Intentional Knowledge Engineering
Tribal knowledge does not scale.
Intentional knowledge does.
IKE is the practice of intentionally designing, curating, reconciling, and operating organizational knowledge as a living operational system.
The Reframe
Most organizations already operate a knowledge system. Most are accidental.
Operational understanding often lives across people, procedures, chats, screenshots, PLC comments, alarm histories, job notes, email threads, disconnected databases, and unwritten assumptions.
The organization works because experienced people mentally reconcile those fragments. IKE makes that reconciliation intentional, observable, maintainable, and usable by both people and AI systems.
Intentional Knowledge Engineering designs and operates organizational knowledge systems.
An Intentional Knowledge System is the operational system produced through IKE practices.
Intentional Knowledge Operations create, reconcile, validate, curate, and evolve knowledge over time.
Documentation is not knowledge.Documents are artifacts produced by knowledge operations.
The Method
A lifecycle for making operational knowledge durable.
The IKE Lifecycle turns hidden and fragile knowledge into structured, validated, reusable organizational knowledge.
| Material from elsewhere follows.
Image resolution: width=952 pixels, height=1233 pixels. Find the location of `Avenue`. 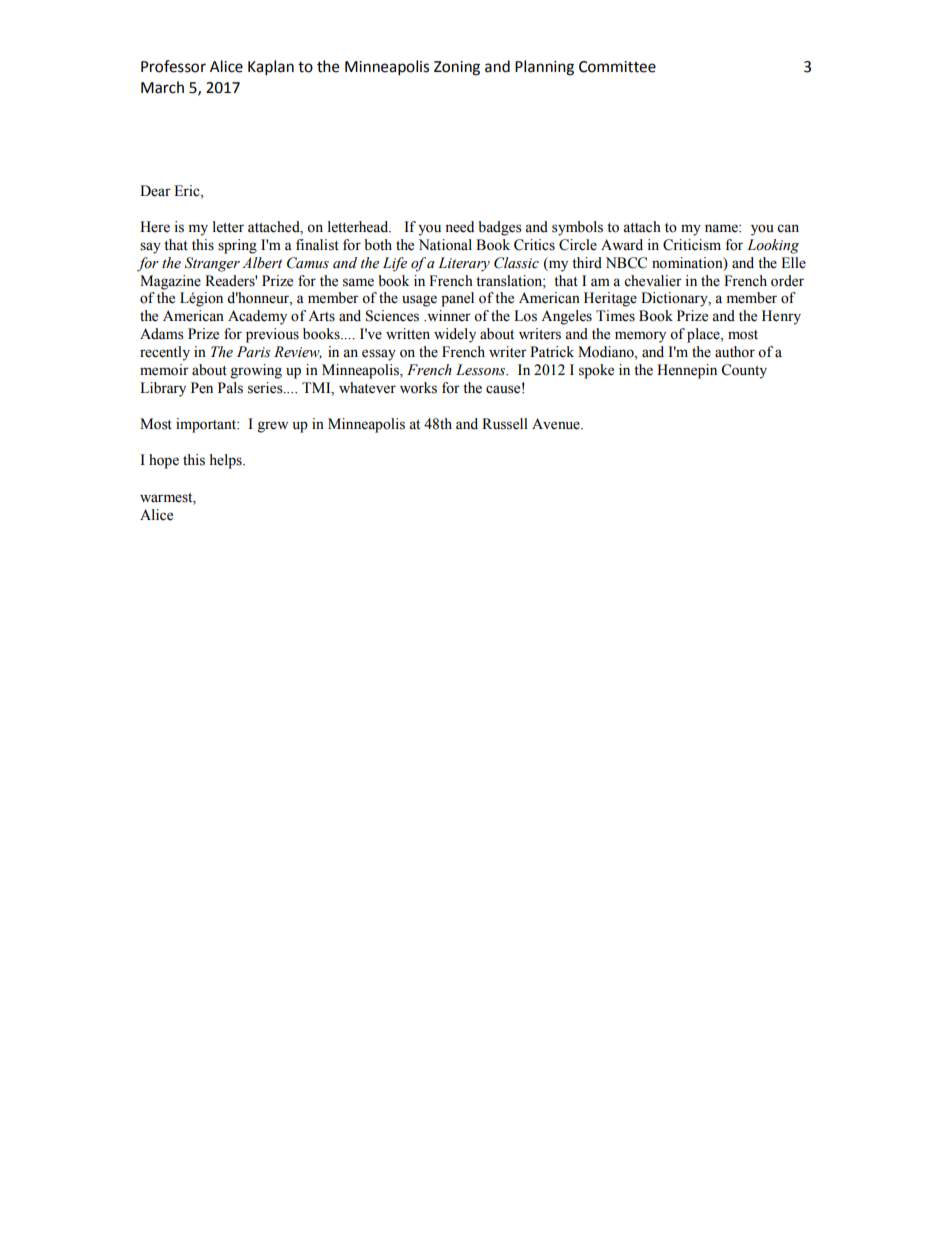

Avenue is located at coordinates (557, 424).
It is not a documentation project. It is a recurring operating rhythm.
Discover
Surface knowledge that exists but is not visible or accessible.
Capture
Convert what was surfaced into a raw, retrievable artifact.
Validate
Confirm accuracy, completeness, and safety of use with accountable experts.
Structure
Organize validated knowledge into reusable artifacts and objects.
Curate
Keep knowledge current, connected, and aligned with operational reality.
Deploy
Put curated knowledge to work in operations, training, decisions, and AI support.
AI Readiness
AI does not fix a broken knowledge environment. It exposes it.
AI can accelerate transcription, extraction, summarization, navigation, and reconciliation. But raw AI output is a draft. Human validation still determines whether the knowledge is accurate, complete, and safe to use.
AI readiness begins when the Knowledge Layer becomes structured, validated, current, and governed.